Manufacturer Narrative
(b)(4). If information is provided in the future, a supplemental report will be issued.
 
Event Description
When asked for the cause of the 4 ml volume discrepancy and symptoms following refill, the site replied, "yes because 4ml misses this 4ml gave him this symptômes. " when asked if "4 ml misses" meant that 4 ml was injected into the pocket, the site again replied, "yes because 4ml misses this 4ml gave him this symptômes. ".
 
Manufacturer Narrative
If information is provided in the future, a supplemental report will be issued.
 
Event Description
Additional information was received from an hcp. A filling of the intrathecal pump was performing according to the protocol in force; this was done under ultrasound to identify the filling site. After 45 minutes, the patient became drowsy and had high blood pressure. The risk for the patient was described as a hemodynamic impact on the patient as well as hospitalization.
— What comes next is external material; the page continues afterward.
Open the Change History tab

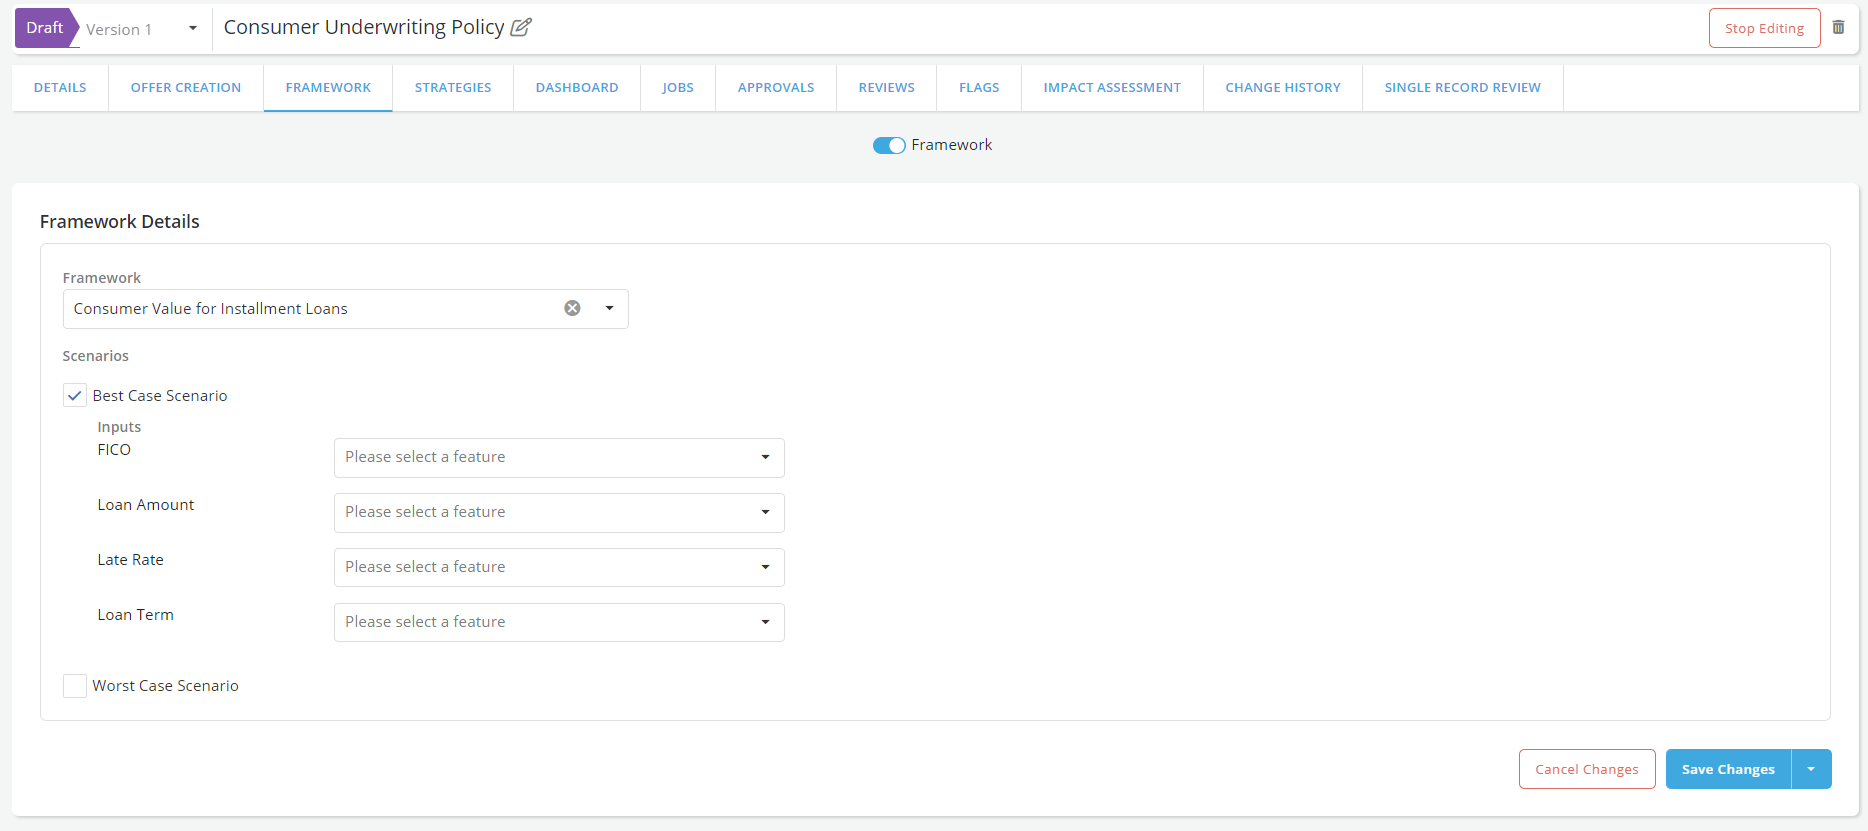point(1283,88)
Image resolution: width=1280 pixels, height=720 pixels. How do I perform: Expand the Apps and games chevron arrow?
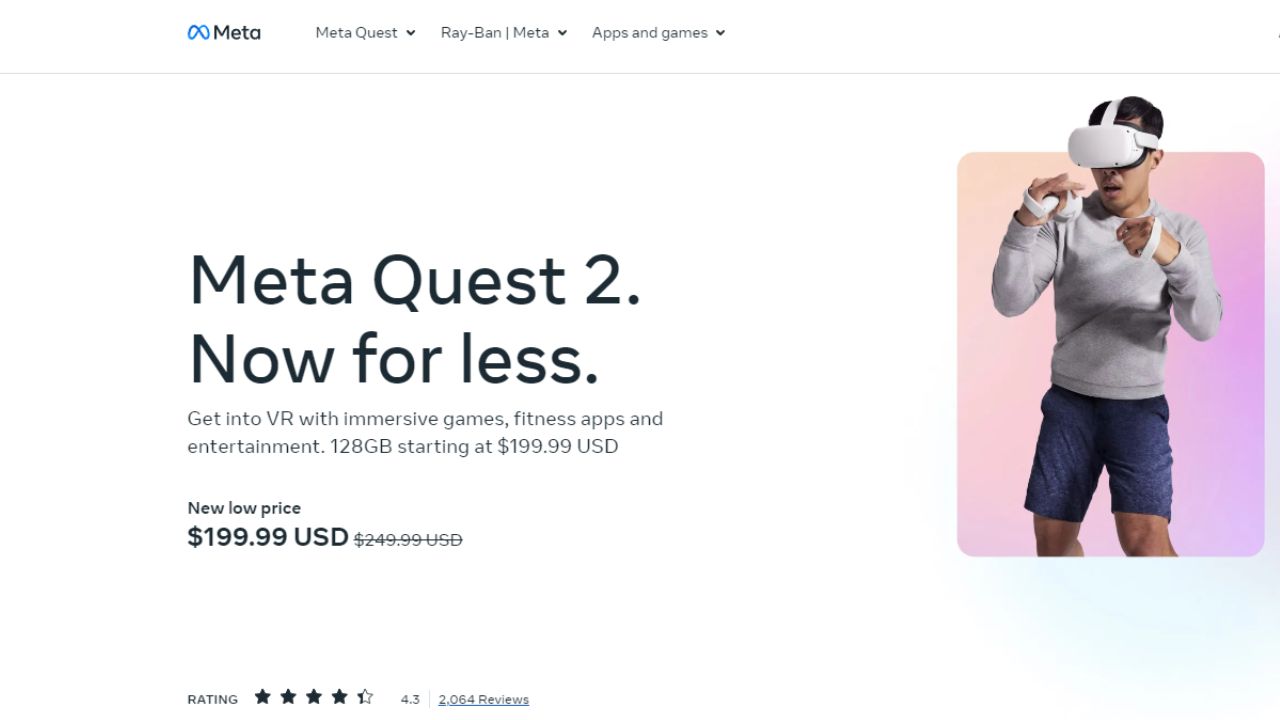[x=720, y=33]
Precautionary measures included a call from the head doctor and placement of a venous line on the patient. It was stated the "patient falls asleep," but could be woken up by the sound of voice. The patient was put on oxygen. The patient experienced bradycardia. The pump was stopped, and the patient was transferred to the intensive care unit (icu). The patient was treated for the low blood pressure and low heart rate. It was reported the "pump is empty: 4 cc of the 40 cc is missing, i. E. 4800 mcg around the pump (the patient receives 620 mcg of clonidine intrathecally /day). " the pump was refilled and restarted. The patient was under supervision until the following day, the date on which they left the ward.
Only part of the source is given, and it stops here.